Collected data entries
== Segment start ==

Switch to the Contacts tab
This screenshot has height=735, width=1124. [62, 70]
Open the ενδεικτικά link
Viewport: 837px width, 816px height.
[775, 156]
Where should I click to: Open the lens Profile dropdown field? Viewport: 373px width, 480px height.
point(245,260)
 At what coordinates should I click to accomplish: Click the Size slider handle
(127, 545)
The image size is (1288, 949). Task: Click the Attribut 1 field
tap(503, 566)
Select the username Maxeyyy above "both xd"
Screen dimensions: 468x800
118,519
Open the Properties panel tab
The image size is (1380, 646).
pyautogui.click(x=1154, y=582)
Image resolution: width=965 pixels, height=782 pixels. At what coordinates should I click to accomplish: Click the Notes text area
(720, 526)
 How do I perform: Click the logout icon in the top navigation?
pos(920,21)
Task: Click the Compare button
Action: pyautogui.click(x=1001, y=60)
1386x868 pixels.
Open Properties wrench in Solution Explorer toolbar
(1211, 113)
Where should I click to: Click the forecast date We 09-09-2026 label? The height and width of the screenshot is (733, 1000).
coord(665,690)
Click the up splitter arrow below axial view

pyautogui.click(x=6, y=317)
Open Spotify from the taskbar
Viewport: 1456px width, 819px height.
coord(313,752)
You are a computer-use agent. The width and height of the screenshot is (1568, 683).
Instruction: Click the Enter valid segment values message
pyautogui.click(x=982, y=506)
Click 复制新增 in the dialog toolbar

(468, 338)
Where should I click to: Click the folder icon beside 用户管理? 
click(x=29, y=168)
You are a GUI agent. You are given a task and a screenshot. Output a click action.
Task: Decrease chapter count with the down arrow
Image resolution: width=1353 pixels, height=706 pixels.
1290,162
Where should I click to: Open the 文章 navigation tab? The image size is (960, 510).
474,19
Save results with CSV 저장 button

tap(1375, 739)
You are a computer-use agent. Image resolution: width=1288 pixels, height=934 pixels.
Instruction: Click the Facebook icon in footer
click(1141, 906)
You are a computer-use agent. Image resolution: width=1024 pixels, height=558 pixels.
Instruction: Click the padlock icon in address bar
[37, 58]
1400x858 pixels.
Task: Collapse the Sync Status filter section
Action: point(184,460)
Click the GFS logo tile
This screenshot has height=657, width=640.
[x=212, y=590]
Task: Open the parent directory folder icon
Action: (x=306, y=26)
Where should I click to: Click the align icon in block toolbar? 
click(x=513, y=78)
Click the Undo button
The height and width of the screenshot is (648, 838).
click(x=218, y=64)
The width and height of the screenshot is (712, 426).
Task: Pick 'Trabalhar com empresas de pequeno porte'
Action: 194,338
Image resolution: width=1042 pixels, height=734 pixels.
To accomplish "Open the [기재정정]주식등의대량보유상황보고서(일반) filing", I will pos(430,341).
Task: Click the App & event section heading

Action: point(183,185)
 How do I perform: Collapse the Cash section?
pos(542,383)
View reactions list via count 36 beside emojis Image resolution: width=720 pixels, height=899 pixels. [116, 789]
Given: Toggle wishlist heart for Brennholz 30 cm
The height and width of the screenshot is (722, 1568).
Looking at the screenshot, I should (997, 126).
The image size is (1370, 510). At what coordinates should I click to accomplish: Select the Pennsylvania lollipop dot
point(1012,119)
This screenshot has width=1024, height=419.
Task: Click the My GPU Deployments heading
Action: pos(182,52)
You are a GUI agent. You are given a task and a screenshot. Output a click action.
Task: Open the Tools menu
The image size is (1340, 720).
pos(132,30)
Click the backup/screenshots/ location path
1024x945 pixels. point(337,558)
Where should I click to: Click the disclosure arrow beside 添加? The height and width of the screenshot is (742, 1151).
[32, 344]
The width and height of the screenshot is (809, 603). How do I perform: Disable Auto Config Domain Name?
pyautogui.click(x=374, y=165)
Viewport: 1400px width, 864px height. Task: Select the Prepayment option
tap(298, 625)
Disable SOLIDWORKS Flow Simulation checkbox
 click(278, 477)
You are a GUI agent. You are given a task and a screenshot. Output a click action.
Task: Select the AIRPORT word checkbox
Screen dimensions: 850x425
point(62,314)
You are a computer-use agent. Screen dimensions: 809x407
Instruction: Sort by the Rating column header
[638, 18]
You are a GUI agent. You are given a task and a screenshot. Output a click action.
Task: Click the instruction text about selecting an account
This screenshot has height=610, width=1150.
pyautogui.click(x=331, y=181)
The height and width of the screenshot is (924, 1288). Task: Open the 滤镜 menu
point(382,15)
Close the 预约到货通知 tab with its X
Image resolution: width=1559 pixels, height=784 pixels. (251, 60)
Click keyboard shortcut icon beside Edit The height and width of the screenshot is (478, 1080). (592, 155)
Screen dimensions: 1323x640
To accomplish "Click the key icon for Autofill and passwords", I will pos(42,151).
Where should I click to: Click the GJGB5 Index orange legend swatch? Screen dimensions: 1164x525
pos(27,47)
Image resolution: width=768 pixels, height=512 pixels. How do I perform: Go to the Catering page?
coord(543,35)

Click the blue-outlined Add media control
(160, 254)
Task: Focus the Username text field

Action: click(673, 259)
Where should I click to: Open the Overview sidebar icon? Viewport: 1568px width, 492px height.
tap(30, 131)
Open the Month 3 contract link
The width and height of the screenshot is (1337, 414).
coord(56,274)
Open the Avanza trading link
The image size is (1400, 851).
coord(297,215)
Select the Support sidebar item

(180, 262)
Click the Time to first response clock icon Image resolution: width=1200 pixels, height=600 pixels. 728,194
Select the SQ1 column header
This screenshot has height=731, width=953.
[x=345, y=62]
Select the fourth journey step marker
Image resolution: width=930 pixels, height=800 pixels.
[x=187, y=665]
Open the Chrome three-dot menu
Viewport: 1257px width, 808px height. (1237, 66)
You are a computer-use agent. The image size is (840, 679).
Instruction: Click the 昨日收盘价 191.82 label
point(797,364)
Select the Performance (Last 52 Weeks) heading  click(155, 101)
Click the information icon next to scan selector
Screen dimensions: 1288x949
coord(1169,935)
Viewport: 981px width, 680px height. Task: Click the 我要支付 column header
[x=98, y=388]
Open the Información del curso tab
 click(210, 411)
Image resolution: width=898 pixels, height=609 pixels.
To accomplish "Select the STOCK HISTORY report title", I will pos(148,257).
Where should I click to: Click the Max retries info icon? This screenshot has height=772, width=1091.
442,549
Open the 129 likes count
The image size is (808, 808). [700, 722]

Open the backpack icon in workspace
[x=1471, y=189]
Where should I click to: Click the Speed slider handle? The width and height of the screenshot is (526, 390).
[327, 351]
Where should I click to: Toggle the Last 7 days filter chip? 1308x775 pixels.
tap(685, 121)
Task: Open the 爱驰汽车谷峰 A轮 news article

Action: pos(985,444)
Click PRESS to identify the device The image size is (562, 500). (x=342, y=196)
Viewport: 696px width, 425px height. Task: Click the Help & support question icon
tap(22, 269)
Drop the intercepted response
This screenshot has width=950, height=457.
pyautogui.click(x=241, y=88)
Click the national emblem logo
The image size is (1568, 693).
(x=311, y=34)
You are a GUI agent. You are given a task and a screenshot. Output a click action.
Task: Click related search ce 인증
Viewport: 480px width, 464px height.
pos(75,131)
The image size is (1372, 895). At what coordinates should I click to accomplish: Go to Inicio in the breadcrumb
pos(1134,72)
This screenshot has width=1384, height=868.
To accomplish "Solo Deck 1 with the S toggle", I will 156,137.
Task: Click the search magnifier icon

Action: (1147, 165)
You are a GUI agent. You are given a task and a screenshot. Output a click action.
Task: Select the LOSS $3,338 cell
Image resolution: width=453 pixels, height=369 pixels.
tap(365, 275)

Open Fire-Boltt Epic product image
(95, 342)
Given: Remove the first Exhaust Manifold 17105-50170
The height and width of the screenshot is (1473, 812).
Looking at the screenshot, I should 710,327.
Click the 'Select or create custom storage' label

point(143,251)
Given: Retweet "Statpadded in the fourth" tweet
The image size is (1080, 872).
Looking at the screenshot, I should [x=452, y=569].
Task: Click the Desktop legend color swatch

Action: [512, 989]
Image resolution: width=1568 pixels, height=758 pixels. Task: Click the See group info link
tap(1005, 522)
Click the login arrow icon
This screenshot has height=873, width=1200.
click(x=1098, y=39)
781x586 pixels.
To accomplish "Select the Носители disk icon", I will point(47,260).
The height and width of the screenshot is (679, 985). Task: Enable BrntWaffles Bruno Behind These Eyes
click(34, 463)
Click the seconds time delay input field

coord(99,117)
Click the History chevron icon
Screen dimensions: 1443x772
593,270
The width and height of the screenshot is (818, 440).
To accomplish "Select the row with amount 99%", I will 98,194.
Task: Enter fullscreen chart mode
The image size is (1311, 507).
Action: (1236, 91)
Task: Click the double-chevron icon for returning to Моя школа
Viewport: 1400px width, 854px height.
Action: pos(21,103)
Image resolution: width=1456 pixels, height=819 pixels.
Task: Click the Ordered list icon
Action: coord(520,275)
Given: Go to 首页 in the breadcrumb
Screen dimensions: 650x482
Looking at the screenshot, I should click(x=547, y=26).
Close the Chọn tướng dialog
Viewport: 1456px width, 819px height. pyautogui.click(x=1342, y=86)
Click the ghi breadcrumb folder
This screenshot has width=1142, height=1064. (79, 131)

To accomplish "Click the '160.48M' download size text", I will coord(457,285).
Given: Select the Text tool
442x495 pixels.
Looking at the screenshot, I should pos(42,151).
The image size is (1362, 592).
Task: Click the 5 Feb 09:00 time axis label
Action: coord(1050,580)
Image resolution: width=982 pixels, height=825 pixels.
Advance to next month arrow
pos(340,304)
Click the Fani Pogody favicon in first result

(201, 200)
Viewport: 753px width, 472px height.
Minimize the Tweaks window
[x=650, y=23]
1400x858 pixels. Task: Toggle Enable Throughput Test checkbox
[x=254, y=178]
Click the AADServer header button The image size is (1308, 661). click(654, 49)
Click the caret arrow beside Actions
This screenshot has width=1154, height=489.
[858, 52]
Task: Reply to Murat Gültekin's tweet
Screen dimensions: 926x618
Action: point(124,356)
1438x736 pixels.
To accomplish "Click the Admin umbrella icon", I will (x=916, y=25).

== Segment end ==

**Problem statement**: Please reproduce, word for word, every line from the line with "Screen dimensions: 650x482" to the final line above, including both ends.

**Answer space**:
Screen dimensions: 650x482
Looking at the screenshot, I should click(x=547, y=26).
Close the Chọn tướng dialog
Viewport: 1456px width, 819px height. pyautogui.click(x=1342, y=86)
Click the ghi breadcrumb folder
This screenshot has width=1142, height=1064. (79, 131)

To accomplish "Click the '160.48M' download size text", I will coord(457,285).
Given: Select the Text tool
442x495 pixels.
Looking at the screenshot, I should pos(42,151).
The image size is (1362, 592).
Task: Click the 5 Feb 09:00 time axis label
Action: coord(1050,580)
Image resolution: width=982 pixels, height=825 pixels.
Advance to next month arrow
pos(340,304)
Click the Fani Pogody favicon in first result

(201, 200)
Viewport: 753px width, 472px height.
Minimize the Tweaks window
[x=650, y=23]
1400x858 pixels. Task: Toggle Enable Throughput Test checkbox
[x=254, y=178]
Click the AADServer header button The image size is (1308, 661). click(654, 49)
Click the caret arrow beside Actions
This screenshot has width=1154, height=489.
[858, 52]
Task: Reply to Murat Gültekin's tweet
Screen dimensions: 926x618
Action: point(124,356)
1438x736 pixels.
To accomplish "Click the Admin umbrella icon", I will (x=916, y=25).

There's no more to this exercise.